Décroissance livre : les 12 textes pour comprendre ce courant de pensée

Sélection des meilleurs textes sur la sobriété volontaire. De Georgescu-Roegen à Parrique, les auteurs qui repensent croissance, limites et société.

Décroissance livre : les 12 textes pour comprendre ce courant de pensée

La planète perd chaque année 10 millions d’hectares de forêt. Les émissions de CO₂ atteignent 37 milliards de tonnes. La consommation mondiale de ressources a triplé depuis 1970, selon le Programme des Nations Unies pour l’environnement. Face à ces chiffres, un courant gagne du terrain : la décroissance.

Mais par où commencer quand on veut comprendre cette pensée ? Par la lecture. Les penseurs de ce mouvement ont produit une bibliothèque dense, parfois aride, souvent percutante. Ce guide trie, classe et recommande les textes de référence selon votre niveau et vos questions.

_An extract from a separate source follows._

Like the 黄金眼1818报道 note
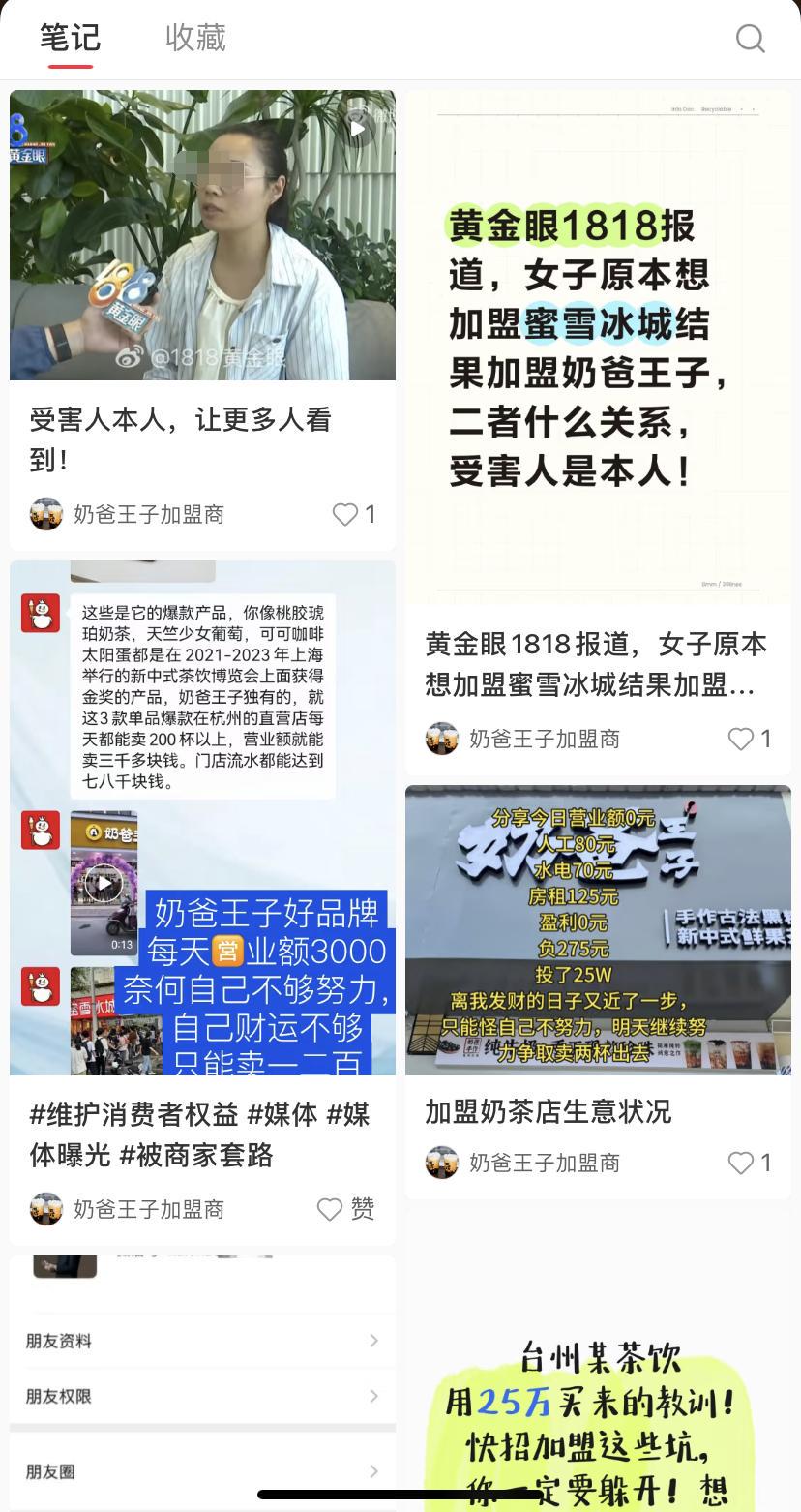801x1512 pixels. click(x=741, y=739)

Sélection de textes sur la sobriété volontaire

📌 À retenir : Ce courant n’est pas un retour à la bougie. C’est une pensée structurée qui interroge le lien entre croissance, bien-être et limites planétaires.

Le cadre théorique : rappel des fondations

Ce mouvement remet en cause l’objectif de croissance permanente du PIB. Le constat de départ est simple : une expansion infinie dans un monde aux ressources finies est une impossibilité physique.

Le concept s’appuie sur des travaux scientifiques précis. L’économiste Nicholas Georgescu-Roegen a posé les bases dans les années 1970, en montrant que tout processus de production dégrade de l’énergie de manière irréversible. Sa loi d’entropie appliquée aux sciences économiques reste le socle du mouvement.

Pour approfondir la décroissance définition, notre article dédié détaille les différentes acceptions du terme — de la sobriété choisie à la critique du productivisme.

Pourquoi ce débat revient sur le devant de la scène

Trois facteurs expliquent le regain d’intérêt en France et en Europe :

  1. La crise climatique — Le rapport du GIEC 2023 confirme que les trajectoires actuelles mènent à +2,5 °C minimum d’ici 2100.
  2. L’épuisement des ressources — L’Agence internationale de l’énergie prévoit un pic de production pétrolière conventionnelle déjà dépassé.
  3. Le malaise social — Malgré 60 ans de croissance en France, les indicateurs de bien-être stagnent depuis les années 1990 (données INSEE).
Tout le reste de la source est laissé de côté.